> [What to work on]: Send back the entries exactly as they were given.

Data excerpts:
=-=-=-=-=

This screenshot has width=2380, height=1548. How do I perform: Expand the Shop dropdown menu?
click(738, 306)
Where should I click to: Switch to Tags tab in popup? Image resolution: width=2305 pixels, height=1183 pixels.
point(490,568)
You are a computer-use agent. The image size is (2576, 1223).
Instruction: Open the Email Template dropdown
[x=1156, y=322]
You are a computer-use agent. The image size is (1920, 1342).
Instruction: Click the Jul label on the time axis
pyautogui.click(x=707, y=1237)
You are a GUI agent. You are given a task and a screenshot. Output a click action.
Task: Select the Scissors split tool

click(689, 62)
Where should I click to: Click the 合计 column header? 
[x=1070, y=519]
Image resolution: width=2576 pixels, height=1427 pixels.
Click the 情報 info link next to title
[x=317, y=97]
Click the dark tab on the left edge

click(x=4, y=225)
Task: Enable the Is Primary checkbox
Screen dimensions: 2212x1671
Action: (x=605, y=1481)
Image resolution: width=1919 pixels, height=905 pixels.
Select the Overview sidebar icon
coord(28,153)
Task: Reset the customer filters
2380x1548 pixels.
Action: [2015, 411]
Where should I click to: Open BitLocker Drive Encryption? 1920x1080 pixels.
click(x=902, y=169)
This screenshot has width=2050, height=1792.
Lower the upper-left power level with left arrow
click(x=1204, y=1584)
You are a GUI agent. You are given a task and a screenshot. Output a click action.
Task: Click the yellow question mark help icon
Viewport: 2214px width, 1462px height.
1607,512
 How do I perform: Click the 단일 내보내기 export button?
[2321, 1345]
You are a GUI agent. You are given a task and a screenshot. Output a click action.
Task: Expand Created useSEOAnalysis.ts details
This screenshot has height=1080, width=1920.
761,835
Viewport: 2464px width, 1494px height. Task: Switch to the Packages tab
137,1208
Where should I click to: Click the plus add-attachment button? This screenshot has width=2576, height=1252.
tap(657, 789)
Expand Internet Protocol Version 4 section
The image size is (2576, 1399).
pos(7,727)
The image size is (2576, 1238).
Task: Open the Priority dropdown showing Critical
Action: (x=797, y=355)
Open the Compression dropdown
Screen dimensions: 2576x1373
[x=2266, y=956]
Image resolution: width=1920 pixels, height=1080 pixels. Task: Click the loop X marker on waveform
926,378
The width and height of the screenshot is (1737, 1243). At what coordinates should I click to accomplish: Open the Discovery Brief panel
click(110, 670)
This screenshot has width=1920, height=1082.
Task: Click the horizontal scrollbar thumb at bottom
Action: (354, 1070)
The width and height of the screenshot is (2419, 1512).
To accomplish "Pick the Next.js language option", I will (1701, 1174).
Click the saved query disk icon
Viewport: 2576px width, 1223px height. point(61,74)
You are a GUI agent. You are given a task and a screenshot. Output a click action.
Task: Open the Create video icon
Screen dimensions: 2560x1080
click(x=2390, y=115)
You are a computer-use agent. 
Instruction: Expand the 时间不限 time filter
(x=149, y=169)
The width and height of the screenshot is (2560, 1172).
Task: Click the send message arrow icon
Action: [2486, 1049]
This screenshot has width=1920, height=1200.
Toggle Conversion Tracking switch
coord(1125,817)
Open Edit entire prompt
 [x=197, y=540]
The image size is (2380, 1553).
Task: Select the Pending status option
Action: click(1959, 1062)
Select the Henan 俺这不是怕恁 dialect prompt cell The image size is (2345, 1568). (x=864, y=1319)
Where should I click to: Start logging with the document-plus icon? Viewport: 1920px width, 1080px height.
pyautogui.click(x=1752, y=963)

=-=-=-=-=

> [Output of the task]:
This screenshot has width=2380, height=1548. How do I perform: Expand the Shop dropdown menu?
click(738, 306)
Where should I click to: Switch to Tags tab in popup? Image resolution: width=2305 pixels, height=1183 pixels.
point(490,568)
You are a computer-use agent. The image size is (2576, 1223).
Instruction: Open the Email Template dropdown
[x=1156, y=322]
You are a computer-use agent. The image size is (1920, 1342).
Instruction: Click the Jul label on the time axis
pyautogui.click(x=707, y=1237)
You are a GUI agent. You are given a task and a screenshot. Output a click action.
Task: Select the Scissors split tool

click(689, 62)
Where should I click to: Click the 合计 column header? 
[x=1070, y=519]
Image resolution: width=2576 pixels, height=1427 pixels.
Click the 情報 info link next to title
[x=317, y=97]
Click the dark tab on the left edge

click(x=4, y=225)
Task: Enable the Is Primary checkbox
Screen dimensions: 2212x1671
Action: (x=605, y=1481)
Image resolution: width=1919 pixels, height=905 pixels.
Select the Overview sidebar icon
coord(28,153)
Task: Reset the customer filters
2380x1548 pixels.
Action: [2015, 411]
Where should I click to: Open BitLocker Drive Encryption? 1920x1080 pixels.
click(x=902, y=169)
This screenshot has width=2050, height=1792.
Lower the upper-left power level with left arrow
click(x=1204, y=1584)
You are a GUI agent. You are given a task and a screenshot. Output a click action.
Task: Click the yellow question mark help icon
Viewport: 2214px width, 1462px height.
1607,512
 How do I perform: Click the 단일 내보내기 export button?
[2321, 1345]
You are a GUI agent. You are given a task and a screenshot. Output a click action.
Task: Expand Created useSEOAnalysis.ts details
This screenshot has height=1080, width=1920.
761,835
Viewport: 2464px width, 1494px height. Task: Switch to the Packages tab
137,1208
Where should I click to: Click the plus add-attachment button? This screenshot has width=2576, height=1252.
tap(657, 789)
Expand Internet Protocol Version 4 section
The image size is (2576, 1399).
pos(7,727)
The image size is (2576, 1238).
Task: Open the Priority dropdown showing Critical
Action: (x=797, y=355)
Open the Compression dropdown
Screen dimensions: 2576x1373
[x=2266, y=956]
Image resolution: width=1920 pixels, height=1080 pixels. Task: Click the loop X marker on waveform
926,378
The width and height of the screenshot is (1737, 1243). At what coordinates should I click to accomplish: Open the Discovery Brief panel
click(110, 670)
This screenshot has width=1920, height=1082.
Task: Click the horizontal scrollbar thumb at bottom
Action: (354, 1070)
The width and height of the screenshot is (2419, 1512).
To accomplish "Pick the Next.js language option", I will (1701, 1174).
Click the saved query disk icon
Viewport: 2576px width, 1223px height. point(61,74)
You are a GUI agent. You are given a task and a screenshot. Output a click action.
Task: Open the Create video icon
Screen dimensions: 2560x1080
click(x=2390, y=115)
You are a computer-use agent. 
Instruction: Expand the 时间不限 time filter
(x=149, y=169)
The width and height of the screenshot is (2560, 1172).
Task: Click the send message arrow icon
Action: [2486, 1049]
This screenshot has width=1920, height=1200.
Toggle Conversion Tracking switch
coord(1125,817)
Open Edit entire prompt
 [x=197, y=540]
The image size is (2380, 1553).
Task: Select the Pending status option
Action: click(1959, 1062)
Select the Henan 俺这不是怕恁 dialect prompt cell The image size is (2345, 1568). (x=864, y=1319)
Where should I click to: Start logging with the document-plus icon? Viewport: 1920px width, 1080px height.
pyautogui.click(x=1752, y=963)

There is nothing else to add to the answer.